The Web’s Rich Tapestry

This post was originally published on the Talis “Nodalities” blog.

We’ve all read books that linger in our memories. And there are any number of reasons why they might do so; a stirring tale or thought-provoking argument, for example. One book that has stayed with me over the years is The House of Leaves by Mark Danielweski. It’s been described as “the Blair Witch” of haunted house tales, being the story of a house, the people who live there, and those who attempt to document the strange events and structure of the building. The book is quite a challenging read as it is made up of overlapping narratives, documentary evidence from the investigators, etc. As a reader you’re assembling a narrative out of the interlocking pieces of text that the author presents you with.

But, while the tale is one of those slow burrning horror stories that does linger at the back of the mind, that’s not the primary reason why the book has stayed with me. It was the actual structure of the text that was so intriguing: the author has played with the printed form, including the basic layout of the print on the page in an attempt to further promote the mythology of the story and to help convey the labyrinthine nature of the house. For example a typical page might contain several different blocks of text, and much of the story is told through footnotes and footnotes to footnotes, and footnotes to those footnotes. Certain words are coloured differently throughout the text. There are even blocks of text embedded in the page which you have to read downwards through several pages before returning to your starting point. As a reader you’re physically exploring the text much like the characters are exploring the house.

The book is basically a hypertext novel and while certainly not the first to play with the printed form in this way, it was the first that I’d personally encountered. As a hypertext the book appeals to the technologist in me: I’ve given a number of talks over the past few years and in many of these I’ve explored the evolution of hypertext systems. But I’ve also attempted to challenge people’s pre-conceptions about the medium of the web, just as the House of Leaves challenged my conceptions about the printed medium.

My most recent talk was last week at the ALPSP Internationational Conference 2008 which took place last week in Old Windsor. The talk, titled “The Web’s Rich Tapestry“, discussed the link as the basic medium of the web and reviewed how the blurring of boundaries between websites, services and data (aka “Web 2.0″) is enabled by increasingly richer linking between resources. This is part of a move from old broadcast models of information publishing to a more web-like network of interconnected peers each contributing to a dense information medium. The ultimate endpoint of this inherent in the vision of the Semantic Web, and will complete the change from a document-centric to a data-centric world. The Semantic Web, which is just a layer on top of the existing web, is still based on linking. Albeit linking of a more fine-grained and meaningful nature.

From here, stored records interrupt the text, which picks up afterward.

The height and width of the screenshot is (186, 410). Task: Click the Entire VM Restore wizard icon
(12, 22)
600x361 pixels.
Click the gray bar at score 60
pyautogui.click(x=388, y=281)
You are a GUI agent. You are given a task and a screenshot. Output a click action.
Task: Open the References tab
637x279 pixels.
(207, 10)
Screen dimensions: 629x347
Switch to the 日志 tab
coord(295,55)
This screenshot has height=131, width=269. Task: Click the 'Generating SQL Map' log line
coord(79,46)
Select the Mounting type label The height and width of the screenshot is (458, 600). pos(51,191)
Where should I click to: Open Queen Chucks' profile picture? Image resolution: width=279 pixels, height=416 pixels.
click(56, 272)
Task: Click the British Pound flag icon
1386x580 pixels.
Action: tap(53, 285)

The Semantic Web, just like the existing Web, will arrive through the actions of individuals, organizations and businesses, each contributing to the whole by sharing linked data sets; this process is already happening. And, like the Web, the more data is available, the more value there will be for everyone involved. I urged society publishers to begin more openly sharing their metadata and exploring the potential inherent in the Web of Data. I also attempted to do more than just evangelize the potential benefits of the Semantic Web and also tried to provide a few pointers towards where those benefits might be realized.

One obvious benefit relates to the generation of more traffic to content and services. For many publishers a sizeable, if not the majority, of their website traffic is driven by Google referrals. This is an inherently fragile situation, but one that I believe is ultimately temporary. The scale of this traffic generation is obviously due in major part to the popularity of the Google search engine, but it isenabled by their ability to quickly and efficiently crawl websites in order to index content. This provides a large “surface area” to which Google can generate links. By publishing open data, information providers will be able to grow this surface area by at least an order of magnitude due to the more fine-grained data publishing that the Semantic Web entails. All of this data can potential generate new, highly relevant traffic to content and services.

The other area that the Semantic Web will pay off is by enabling much more sophisticated research and analysis tools, not just for academic researchers and students, but also for all of us in our every day consumption of information. In my view there is too much of a focus on search and not enough on information visualisation and analysis tools. I pointed towards some very recent experiments which I think illustrate some of this potential, including Ubiquity and Freebase Parallax. Talis’s own Project Xiphos is also exploring the innovation that can follow from re-purposing publishing metadata, a topic that was particularly relevant to the ALPSP audience. In my new role as Programme Manager for the Talis Platform, I’m excited to begin exploring how we can start helping businesses to begin drawing value from the rapidly growing Web of Data.